Hiçbir ülkenin tarihinde böyle bir zafer yoktur.
Hiçbir ülkenin bu kadar kahraman askerleri yoktur.
Ve çaresizliğin boynunu bükmediği bir milletin askerleridir.
Bu zafere ait ne kadar çok değerli fotoğraflar vardır.
Bu nedenle!.
Bu bayramı tatil olarak görenler ile,
Bu nedenle!.
Birbirine selam bile vermeyen insanlar ile,
Bu nedenle!.
Samimiyetsiz, birbirini sevmeyen ve aslında bugünün anlamını bilmeyenler ile,
Zafer Bayramı'nı beraber kutlamayacağım.
Ve.
"Dağ başını duman almış yürüyelim arkadaşlar" bölümünde sizinle yürümeyeceğim.

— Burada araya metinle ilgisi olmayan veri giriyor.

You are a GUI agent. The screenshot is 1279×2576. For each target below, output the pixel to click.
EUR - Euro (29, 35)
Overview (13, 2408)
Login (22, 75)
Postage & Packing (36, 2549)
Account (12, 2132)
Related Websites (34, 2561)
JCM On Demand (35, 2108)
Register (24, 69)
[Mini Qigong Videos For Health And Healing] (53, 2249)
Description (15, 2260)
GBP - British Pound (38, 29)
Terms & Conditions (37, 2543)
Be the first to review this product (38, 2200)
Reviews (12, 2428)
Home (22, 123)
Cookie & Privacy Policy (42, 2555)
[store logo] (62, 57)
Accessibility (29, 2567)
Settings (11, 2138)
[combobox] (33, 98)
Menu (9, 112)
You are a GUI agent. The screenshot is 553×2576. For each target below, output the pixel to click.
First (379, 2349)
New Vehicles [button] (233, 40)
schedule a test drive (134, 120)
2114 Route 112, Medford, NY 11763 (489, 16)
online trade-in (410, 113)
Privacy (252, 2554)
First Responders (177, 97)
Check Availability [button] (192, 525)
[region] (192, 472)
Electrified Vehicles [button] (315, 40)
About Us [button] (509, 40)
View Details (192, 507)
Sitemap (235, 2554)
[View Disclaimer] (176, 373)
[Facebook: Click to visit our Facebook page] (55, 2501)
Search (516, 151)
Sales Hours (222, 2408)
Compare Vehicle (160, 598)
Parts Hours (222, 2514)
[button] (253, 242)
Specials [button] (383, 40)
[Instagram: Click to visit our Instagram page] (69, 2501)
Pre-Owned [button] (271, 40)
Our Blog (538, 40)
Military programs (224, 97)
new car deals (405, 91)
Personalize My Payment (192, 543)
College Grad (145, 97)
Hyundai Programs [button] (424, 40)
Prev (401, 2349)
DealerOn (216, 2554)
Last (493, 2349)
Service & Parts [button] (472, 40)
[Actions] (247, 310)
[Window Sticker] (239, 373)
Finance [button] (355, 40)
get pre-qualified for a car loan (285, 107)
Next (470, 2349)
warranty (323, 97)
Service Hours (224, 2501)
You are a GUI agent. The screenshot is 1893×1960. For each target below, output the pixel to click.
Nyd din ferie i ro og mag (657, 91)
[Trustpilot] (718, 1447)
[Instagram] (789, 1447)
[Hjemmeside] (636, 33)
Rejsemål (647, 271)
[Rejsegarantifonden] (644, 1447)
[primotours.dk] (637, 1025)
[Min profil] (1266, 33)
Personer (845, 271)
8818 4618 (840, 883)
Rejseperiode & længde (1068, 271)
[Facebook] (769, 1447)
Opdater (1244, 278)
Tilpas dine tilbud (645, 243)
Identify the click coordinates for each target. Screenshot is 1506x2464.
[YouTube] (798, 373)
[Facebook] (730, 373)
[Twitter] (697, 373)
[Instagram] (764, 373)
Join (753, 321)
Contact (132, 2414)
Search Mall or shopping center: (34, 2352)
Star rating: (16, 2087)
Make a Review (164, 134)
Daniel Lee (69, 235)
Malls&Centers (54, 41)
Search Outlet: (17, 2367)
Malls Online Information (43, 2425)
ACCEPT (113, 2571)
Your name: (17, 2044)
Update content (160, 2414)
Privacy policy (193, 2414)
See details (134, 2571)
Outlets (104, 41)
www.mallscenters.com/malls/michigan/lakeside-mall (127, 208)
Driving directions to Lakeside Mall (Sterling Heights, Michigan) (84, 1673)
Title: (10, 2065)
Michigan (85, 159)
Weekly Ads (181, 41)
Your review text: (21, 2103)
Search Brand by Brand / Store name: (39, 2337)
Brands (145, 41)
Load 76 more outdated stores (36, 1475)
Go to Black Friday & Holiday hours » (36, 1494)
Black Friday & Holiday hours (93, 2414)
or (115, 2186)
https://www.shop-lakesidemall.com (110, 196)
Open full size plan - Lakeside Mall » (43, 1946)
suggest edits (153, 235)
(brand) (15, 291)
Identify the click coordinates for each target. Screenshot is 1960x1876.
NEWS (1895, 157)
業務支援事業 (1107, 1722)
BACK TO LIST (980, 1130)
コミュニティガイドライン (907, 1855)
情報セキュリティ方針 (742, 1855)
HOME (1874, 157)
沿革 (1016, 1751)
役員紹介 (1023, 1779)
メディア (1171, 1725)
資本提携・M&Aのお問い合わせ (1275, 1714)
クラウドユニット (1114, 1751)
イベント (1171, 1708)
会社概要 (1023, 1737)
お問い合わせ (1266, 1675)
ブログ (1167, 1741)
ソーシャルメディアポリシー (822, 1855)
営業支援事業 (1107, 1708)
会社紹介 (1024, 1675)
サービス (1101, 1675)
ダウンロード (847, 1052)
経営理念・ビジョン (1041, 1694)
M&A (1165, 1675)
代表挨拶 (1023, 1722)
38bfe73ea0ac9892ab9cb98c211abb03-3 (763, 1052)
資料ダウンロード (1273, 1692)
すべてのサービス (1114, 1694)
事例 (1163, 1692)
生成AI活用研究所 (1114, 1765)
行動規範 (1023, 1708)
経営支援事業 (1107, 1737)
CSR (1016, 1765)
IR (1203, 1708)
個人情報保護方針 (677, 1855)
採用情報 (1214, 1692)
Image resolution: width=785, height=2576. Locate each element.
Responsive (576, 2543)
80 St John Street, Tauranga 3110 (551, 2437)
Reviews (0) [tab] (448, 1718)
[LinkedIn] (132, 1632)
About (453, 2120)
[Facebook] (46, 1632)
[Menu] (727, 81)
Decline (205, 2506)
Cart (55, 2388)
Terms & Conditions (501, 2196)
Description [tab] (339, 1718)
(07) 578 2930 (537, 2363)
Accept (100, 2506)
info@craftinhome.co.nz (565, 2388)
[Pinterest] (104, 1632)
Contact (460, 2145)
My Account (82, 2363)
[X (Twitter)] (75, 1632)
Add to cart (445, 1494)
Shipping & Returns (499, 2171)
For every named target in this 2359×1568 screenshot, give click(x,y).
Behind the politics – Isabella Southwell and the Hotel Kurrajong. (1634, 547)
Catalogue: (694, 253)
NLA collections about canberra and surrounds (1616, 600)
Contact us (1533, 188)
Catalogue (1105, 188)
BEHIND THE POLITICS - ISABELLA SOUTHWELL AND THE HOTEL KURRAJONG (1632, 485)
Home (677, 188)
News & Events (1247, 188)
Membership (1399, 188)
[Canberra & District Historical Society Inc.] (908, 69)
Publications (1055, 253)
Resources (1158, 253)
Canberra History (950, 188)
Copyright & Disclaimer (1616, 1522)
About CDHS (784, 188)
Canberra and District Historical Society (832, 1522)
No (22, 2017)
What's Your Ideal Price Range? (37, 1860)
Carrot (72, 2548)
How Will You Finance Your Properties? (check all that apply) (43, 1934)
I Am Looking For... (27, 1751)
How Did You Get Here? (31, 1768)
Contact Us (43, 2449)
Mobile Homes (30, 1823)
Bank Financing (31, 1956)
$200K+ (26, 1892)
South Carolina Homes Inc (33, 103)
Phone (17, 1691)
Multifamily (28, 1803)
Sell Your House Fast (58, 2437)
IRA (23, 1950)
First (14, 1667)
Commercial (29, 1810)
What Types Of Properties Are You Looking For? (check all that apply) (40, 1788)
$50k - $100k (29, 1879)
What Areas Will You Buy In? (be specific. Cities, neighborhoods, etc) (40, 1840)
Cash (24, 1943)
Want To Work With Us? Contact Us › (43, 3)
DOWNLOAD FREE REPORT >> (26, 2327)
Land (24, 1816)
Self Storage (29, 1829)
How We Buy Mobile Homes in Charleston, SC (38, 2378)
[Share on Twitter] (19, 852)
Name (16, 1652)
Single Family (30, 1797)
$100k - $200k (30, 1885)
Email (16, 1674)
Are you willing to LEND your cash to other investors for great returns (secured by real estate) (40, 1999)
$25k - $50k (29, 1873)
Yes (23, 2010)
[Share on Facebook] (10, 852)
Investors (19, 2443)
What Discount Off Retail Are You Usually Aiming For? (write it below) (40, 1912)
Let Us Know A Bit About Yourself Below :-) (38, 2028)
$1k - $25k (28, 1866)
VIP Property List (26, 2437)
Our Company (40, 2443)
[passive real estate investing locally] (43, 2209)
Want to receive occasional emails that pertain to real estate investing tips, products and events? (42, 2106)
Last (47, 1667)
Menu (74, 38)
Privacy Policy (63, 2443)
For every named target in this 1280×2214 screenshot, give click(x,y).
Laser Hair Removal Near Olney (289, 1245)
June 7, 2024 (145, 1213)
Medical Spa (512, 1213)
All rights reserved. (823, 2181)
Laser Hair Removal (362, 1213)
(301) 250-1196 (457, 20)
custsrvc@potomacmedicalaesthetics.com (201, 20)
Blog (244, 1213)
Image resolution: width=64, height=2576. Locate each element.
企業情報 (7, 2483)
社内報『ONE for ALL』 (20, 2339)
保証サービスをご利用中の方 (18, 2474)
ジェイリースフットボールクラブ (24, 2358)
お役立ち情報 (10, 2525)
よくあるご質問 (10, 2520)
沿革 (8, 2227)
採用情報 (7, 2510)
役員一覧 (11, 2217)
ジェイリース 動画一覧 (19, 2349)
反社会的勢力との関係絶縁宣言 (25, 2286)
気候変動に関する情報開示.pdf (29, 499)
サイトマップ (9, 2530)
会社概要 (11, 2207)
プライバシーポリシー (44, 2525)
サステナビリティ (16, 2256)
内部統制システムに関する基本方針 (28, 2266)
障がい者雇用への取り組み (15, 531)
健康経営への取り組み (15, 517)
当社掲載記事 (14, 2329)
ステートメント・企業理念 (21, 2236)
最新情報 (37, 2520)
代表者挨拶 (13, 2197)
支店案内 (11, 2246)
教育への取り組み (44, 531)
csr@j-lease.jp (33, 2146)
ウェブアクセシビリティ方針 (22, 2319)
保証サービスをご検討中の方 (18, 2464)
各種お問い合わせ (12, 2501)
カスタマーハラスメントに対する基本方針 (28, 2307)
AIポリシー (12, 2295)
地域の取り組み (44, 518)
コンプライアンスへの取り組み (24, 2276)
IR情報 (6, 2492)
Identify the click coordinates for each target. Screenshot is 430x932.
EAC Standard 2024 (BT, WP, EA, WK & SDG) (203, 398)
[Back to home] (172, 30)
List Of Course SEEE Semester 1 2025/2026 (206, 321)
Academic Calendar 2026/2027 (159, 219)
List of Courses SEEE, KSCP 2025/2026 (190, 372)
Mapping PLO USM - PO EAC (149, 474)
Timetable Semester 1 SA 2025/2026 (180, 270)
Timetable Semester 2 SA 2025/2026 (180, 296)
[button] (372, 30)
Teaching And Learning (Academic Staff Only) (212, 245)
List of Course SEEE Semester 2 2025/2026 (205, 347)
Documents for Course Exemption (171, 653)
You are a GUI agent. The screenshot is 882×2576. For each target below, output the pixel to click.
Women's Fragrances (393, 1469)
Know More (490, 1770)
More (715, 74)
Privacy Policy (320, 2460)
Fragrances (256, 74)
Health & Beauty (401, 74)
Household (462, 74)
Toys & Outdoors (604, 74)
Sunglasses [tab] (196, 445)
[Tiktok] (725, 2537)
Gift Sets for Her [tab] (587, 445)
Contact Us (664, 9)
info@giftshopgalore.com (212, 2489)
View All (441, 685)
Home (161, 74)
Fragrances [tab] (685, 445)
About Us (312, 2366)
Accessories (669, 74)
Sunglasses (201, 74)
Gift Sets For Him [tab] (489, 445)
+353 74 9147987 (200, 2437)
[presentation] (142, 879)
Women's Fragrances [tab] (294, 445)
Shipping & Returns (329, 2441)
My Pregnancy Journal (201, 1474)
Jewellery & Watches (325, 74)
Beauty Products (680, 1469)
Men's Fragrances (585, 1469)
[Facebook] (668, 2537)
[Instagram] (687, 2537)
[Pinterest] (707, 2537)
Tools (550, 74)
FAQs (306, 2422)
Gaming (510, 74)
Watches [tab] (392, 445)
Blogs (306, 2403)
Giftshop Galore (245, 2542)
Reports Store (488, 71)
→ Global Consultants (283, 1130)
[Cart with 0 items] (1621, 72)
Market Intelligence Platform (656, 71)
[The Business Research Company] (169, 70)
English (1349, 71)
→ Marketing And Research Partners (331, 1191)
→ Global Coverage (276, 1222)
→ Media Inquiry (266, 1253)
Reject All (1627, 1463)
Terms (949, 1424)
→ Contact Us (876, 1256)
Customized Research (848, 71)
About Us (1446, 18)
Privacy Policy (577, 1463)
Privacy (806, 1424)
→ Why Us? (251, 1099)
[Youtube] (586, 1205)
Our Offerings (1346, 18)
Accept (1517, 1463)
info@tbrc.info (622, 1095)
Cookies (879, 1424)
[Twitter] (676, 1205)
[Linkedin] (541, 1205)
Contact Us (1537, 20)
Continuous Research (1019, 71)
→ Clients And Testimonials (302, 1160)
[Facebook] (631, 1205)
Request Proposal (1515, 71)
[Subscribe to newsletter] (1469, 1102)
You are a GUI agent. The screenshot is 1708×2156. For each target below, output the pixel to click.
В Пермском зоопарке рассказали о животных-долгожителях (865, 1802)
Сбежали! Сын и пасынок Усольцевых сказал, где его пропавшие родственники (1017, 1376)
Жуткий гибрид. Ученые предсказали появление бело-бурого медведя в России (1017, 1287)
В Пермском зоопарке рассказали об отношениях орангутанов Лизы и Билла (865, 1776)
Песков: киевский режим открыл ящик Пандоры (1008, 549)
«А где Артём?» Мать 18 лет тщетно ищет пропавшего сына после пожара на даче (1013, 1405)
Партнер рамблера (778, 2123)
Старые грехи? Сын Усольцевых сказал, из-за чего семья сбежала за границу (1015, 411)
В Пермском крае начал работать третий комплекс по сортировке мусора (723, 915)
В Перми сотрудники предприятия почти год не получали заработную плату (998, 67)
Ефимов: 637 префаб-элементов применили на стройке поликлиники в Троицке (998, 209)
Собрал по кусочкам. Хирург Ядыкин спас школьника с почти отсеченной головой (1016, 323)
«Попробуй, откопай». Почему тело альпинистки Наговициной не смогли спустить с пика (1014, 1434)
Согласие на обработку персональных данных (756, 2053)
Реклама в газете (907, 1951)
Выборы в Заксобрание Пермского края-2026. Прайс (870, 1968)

Hiç tanımadığım bu günün anlamını bilen insanlarla sokakta buluşacağım ve öyle kutlayacağım.
Benim zafer bayramım bana kutlu olsun.
Funda'nın aklındakiler…
... Geçen yıllarda.
İskelede, dün Yunan adası Kos'a gittik hayatım, Leros'a gittik hayatım, Patmos'a gittik hayatım, valla deniz mahsulleri çok ucuz hayatım.
Bir kalamar yedik, bir şöleeee kocaman balık yedik, mezeler falan, alkol dahil şu kadar euro ödedik.
Diye anlatIrlardI.
Çok sinirime giderdi bu insanlar.
Yahu ne mÜnasebet, bizim ülkemizde herşey var, denizi havası cennet.
Bu ne özenti.
Derdim.
Şimdi benim ülkem o kadar pahalı ki, akıl almaz paralar istiyorlar.
EH bana da diyecek tek cümle kalmadı.
Bana ne, nereye giderlerse gitsinler kıvamına geldim.
Ben ne o zaman, ne şimdi gitmem, deniz mahsulleri kovalama merakım yoktur.
EH.
Bu arada gittiğini anlatanların da nefesi kesildi ya.
Yunanistan'da üzerinde insan yaşayan 200’den fazla ada varmış.
Bu adaların müşteri kalitesi fiyatları farklı imiş.
Mesela.
Kos adası Kilyos,
Kalimnos adası Kaş,
Midilli adası Marmaris,
Fiaki adası Fethiye gibi imiş.
Yani Yunan adaları deyince çok büyük anlam, özenti halleri yüklemeyin derim.
Funda'nın aklındakiler...
.. Dolandırıcılık haberleri aldı başını gidiyor.
İstanbul'da böyle bir çete var.
Kendileri gibi suç makinasi Ayşe diye bir kadını buluyorlar.
Ayşe'nin 26 suçtan kaydı var.
Ayse'ye iş birliği teklif ediyorlar, kadına peruk takıyorlar, kuaföre götürüyorlar, makyaj yaptırıyorlar ve iş kadını D.K'ya benzetiyorlar.
Ve sahte kimlik çıkarıyorlar.
Nasıl oluyorsa.
İş kadını D. K bankalar ile görüştük irtibat numarasını kapattıyorlar.
Ayse'yi bankaya götürüyorlar, D.K'nın hesabından para çektiriyorlar.
Bankadakiler bu kadını ve dolandırıcılığı fark etmiyorlar.
Çetesi Ayşe'ye 500 bin TL para çektiyorlar.
D.K.anlıyor ve polisi arıyor.
Polisler Ayşe' yi ve çete üyesi 5 kişiyi yakalıyor.
Akıl almaz hikaye değil mi, banka görevlilerinin bir kadını tanıyamamasi ve en önemlisi sahte kimlik anlaşılmaz mı?
Sanırsın ustaca tezgahlanmış soygunları anlatan Oceans filmi.